‘Solar distancing’, with sunscreen
By Cian D’Arcy
At the time of writing this the ‘Lockdown’ due to CoVid-19 is in full swing and the effects of sun damage are hanging lowly on peoples list of concerns. However, the days are getting longer, and the suns temperature is slowly increasing as is the strength of the ultraviolet (UV) radiation it omits. With most of us confined to our homes and getting around to those gardening chores or heading on more walks, we should remember that exposed skin is still liable to the harmful effects of UV rays. Without effective protection from the sun or ‘solar distancing’ we are increasing our chances of developing skin cancer.
May is melanoma awareness month, and melanoma is certainly the most aggressive form of skin cancer and one which affects thousands of people a year in Ireland. Melanoma is derived from the melanocyte cells that lie on the basement membrane of the skin’s epidermis. They are the cells that we must thank for sun tans, as they produce the pigment melanin. This ‘extra’ production of melanin (i.e. tan) is as a damage response, to the suns UV rays, in its attempt to protect other cells in the epidermis. When these sun-damaged melanocytes start to divide uncontrollably, we can get, typically, darkly coloured, irregularly shaped moles that continue to increase in size. When caught early melanoma is highly treatable with surgery, however it is during more advanced stages of the disease where the threat to life lies.
Ireland in recent years has had some of the highest death rates from melanoma in Europe, mostly in men. To borrow a phrase, it is very achievable for us as a nation to ‘flatten’ those numbers. To reduce these numbers, we don’t need to lock ourselves away from sunlight or avoid trips to hot countries, we just need to follow some simple guidelines set out by the HSE and the Irish Skin Foundation. By simply covering up when out in the sun, wearing sunscreen on exposed skin and reapplying it often, avoiding beaches and direct sunlight at peak sunlight intensity this ‘solar distancing’ will stop us developing nasty sunburns and potentially developing melanoma.

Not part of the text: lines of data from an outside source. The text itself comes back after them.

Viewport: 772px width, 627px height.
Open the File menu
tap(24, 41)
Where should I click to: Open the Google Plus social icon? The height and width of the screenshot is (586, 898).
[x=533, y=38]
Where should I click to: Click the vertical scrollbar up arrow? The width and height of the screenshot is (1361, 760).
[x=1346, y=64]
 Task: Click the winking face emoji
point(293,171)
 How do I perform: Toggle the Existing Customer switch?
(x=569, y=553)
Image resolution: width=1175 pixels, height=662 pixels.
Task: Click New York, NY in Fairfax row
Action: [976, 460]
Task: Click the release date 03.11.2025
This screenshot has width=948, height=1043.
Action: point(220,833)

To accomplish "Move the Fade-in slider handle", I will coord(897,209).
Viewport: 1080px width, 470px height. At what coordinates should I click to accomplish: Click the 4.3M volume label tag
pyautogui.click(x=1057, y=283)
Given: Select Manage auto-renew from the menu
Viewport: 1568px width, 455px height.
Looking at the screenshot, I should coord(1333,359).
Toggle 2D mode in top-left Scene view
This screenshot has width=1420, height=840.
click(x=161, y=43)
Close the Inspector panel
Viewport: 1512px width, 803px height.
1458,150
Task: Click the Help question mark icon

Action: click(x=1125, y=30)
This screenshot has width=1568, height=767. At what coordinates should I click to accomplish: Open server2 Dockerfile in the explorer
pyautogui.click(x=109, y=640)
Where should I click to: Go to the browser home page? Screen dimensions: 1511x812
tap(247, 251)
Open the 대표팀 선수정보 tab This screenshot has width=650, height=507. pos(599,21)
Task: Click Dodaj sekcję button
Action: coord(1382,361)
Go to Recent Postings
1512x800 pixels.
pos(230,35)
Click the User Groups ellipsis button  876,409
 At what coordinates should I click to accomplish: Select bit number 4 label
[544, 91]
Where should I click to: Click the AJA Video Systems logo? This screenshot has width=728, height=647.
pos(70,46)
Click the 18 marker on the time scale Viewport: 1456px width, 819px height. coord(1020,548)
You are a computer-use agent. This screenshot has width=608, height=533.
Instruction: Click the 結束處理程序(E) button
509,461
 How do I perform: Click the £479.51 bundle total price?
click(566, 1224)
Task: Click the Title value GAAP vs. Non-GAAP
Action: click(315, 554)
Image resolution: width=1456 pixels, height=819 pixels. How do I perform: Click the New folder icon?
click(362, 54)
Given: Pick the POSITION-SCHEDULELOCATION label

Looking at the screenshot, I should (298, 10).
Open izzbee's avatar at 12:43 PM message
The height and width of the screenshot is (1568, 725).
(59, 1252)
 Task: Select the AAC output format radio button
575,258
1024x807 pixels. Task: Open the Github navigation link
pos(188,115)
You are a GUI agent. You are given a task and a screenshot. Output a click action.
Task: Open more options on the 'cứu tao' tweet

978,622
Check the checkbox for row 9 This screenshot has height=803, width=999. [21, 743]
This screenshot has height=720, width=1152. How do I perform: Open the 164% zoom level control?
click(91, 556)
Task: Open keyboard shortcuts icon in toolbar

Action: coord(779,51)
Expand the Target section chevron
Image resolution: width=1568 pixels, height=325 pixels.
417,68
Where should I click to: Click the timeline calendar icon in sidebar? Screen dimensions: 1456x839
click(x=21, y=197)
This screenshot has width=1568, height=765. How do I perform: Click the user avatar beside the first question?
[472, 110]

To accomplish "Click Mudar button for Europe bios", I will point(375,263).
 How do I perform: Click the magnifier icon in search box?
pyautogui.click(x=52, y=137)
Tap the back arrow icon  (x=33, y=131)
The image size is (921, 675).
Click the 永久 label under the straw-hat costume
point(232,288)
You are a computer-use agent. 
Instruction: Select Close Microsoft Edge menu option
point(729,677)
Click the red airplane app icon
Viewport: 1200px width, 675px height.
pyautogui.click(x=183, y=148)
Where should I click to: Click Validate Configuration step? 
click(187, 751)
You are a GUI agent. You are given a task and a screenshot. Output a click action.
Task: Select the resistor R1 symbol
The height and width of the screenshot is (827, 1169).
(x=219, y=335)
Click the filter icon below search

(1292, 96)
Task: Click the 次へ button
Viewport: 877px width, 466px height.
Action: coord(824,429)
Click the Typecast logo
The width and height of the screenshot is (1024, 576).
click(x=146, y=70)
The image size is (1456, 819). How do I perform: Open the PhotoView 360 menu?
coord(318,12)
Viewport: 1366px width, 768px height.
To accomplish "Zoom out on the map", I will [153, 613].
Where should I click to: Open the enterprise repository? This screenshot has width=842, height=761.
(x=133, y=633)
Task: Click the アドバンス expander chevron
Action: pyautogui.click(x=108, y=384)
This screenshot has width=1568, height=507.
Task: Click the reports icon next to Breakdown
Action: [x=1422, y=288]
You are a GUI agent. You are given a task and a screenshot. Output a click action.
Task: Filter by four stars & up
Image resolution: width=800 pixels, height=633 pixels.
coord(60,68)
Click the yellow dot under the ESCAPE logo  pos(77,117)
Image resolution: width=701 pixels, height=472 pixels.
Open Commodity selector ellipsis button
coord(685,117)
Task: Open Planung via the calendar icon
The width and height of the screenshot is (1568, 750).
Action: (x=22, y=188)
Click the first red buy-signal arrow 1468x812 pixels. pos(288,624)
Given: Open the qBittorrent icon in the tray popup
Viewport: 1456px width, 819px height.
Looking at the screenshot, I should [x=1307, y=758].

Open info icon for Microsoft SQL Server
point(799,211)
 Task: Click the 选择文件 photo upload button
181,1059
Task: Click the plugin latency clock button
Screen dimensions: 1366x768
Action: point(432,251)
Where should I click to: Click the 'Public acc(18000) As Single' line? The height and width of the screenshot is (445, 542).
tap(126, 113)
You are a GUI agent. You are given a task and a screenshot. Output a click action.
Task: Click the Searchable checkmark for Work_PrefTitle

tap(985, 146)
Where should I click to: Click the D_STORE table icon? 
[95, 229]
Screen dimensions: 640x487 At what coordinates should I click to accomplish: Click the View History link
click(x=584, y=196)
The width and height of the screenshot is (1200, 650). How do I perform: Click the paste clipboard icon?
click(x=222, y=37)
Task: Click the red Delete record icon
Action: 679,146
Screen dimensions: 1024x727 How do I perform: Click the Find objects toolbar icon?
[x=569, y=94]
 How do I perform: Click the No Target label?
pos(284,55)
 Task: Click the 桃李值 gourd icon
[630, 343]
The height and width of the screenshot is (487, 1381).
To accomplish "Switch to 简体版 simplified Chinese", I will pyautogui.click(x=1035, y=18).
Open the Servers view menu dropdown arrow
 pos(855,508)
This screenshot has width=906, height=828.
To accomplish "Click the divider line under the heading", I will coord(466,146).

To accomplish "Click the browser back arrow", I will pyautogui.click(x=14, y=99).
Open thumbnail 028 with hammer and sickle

So, during this lockdown ensure that there is plenty of sunscreen in the house, just because its not 30°C here doesn’t mean we’re protected. When out exercising, gardening or lazing on a sunny afternoon, make sure to follow the guidelines set out on sun protection. While melanoma in its later stages is often deadly, it is however a largely preventable malady. We can protect ourselves this summer in Ireland by practicing ‘solar distancing’.